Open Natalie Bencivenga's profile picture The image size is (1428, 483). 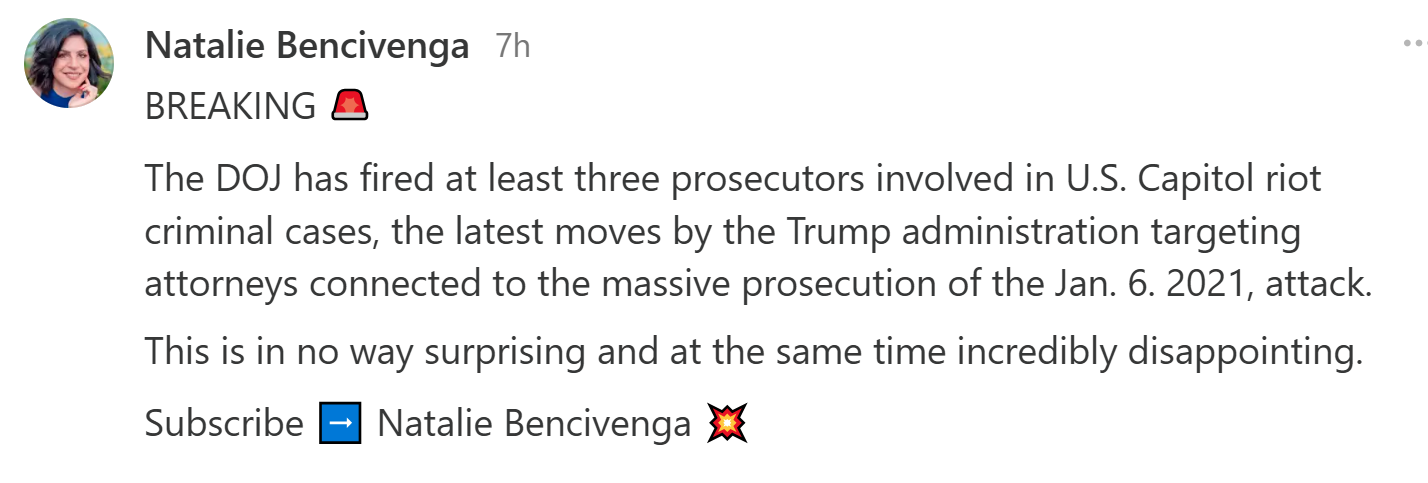[69, 62]
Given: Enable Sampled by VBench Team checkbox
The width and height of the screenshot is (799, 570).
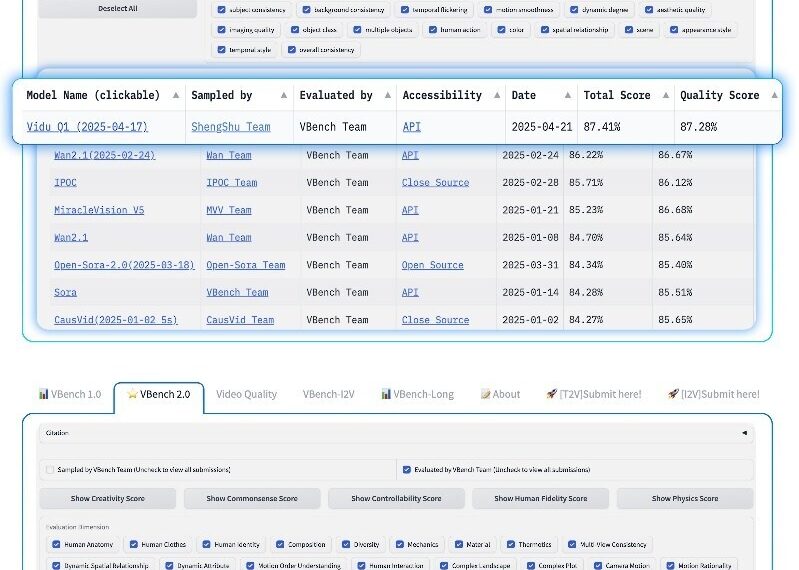Looking at the screenshot, I should (50, 469).
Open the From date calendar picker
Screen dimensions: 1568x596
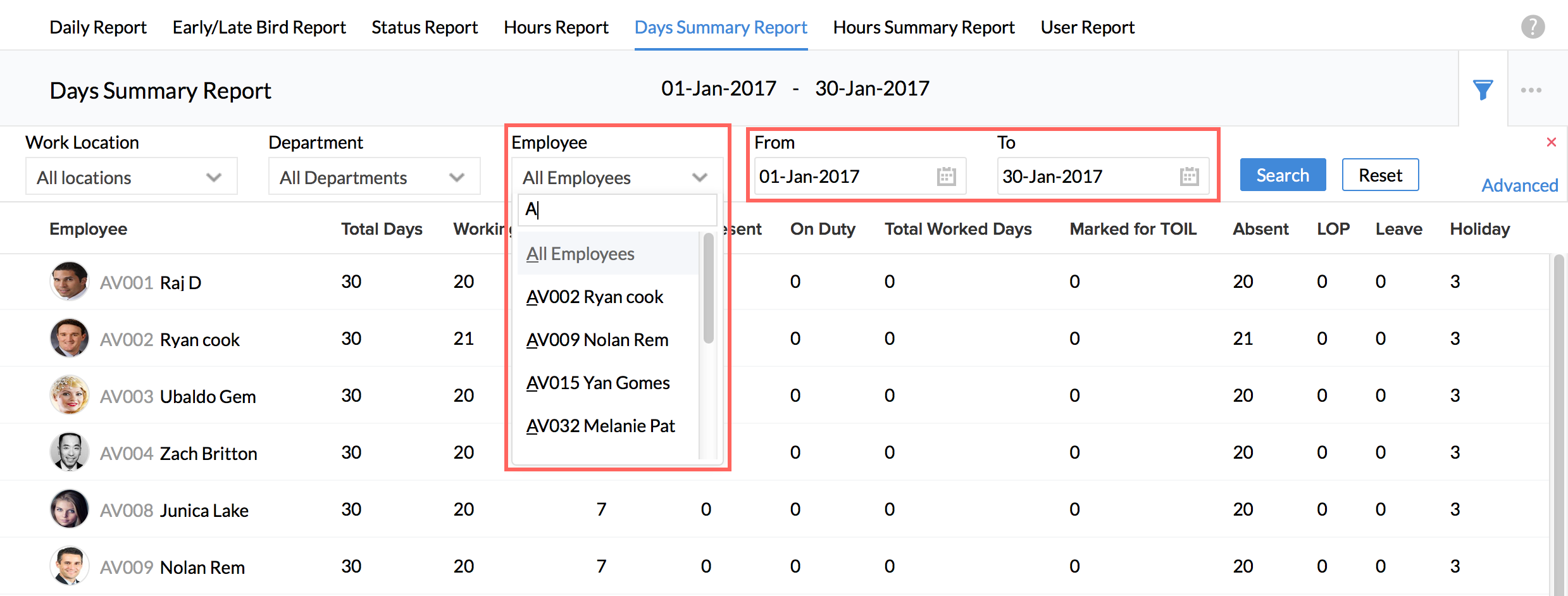(x=946, y=177)
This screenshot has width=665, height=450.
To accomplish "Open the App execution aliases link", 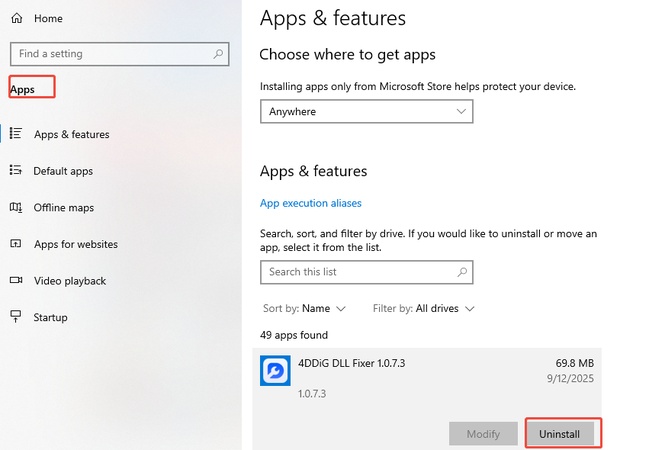I will [x=310, y=203].
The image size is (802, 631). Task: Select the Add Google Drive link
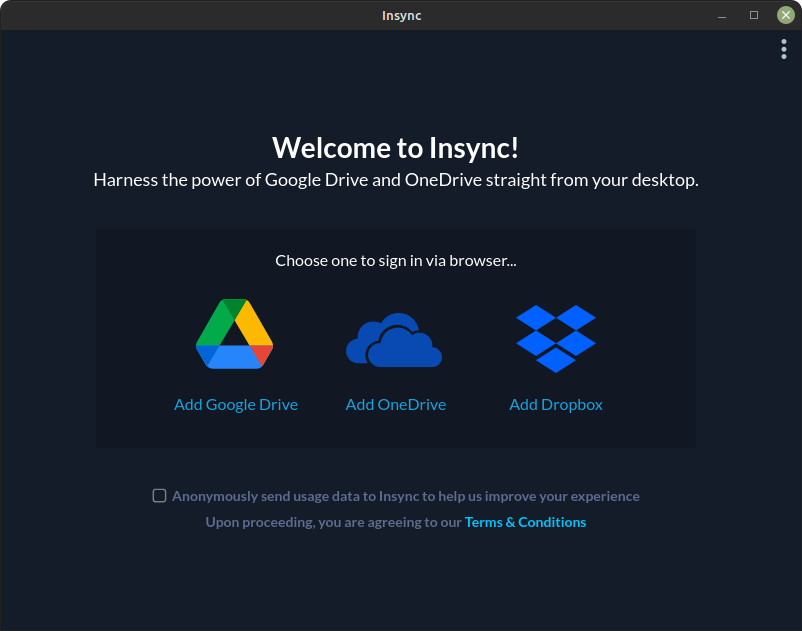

What the task asks =
Within the material above, only the stretch from the line holding "Given: Enable Sampled by VBench Team checkbox" through the line holding "This screenshot has width=665, height=450." is to be restated exactly. Pictures are dropped.

Answer to this exercise =
Given: Enable Sampled by VBench Team checkbox
The width and height of the screenshot is (799, 570).
Looking at the screenshot, I should (50, 469).
Open the From date calendar picker
Screen dimensions: 1568x596
(x=946, y=177)
This screenshot has width=665, height=450.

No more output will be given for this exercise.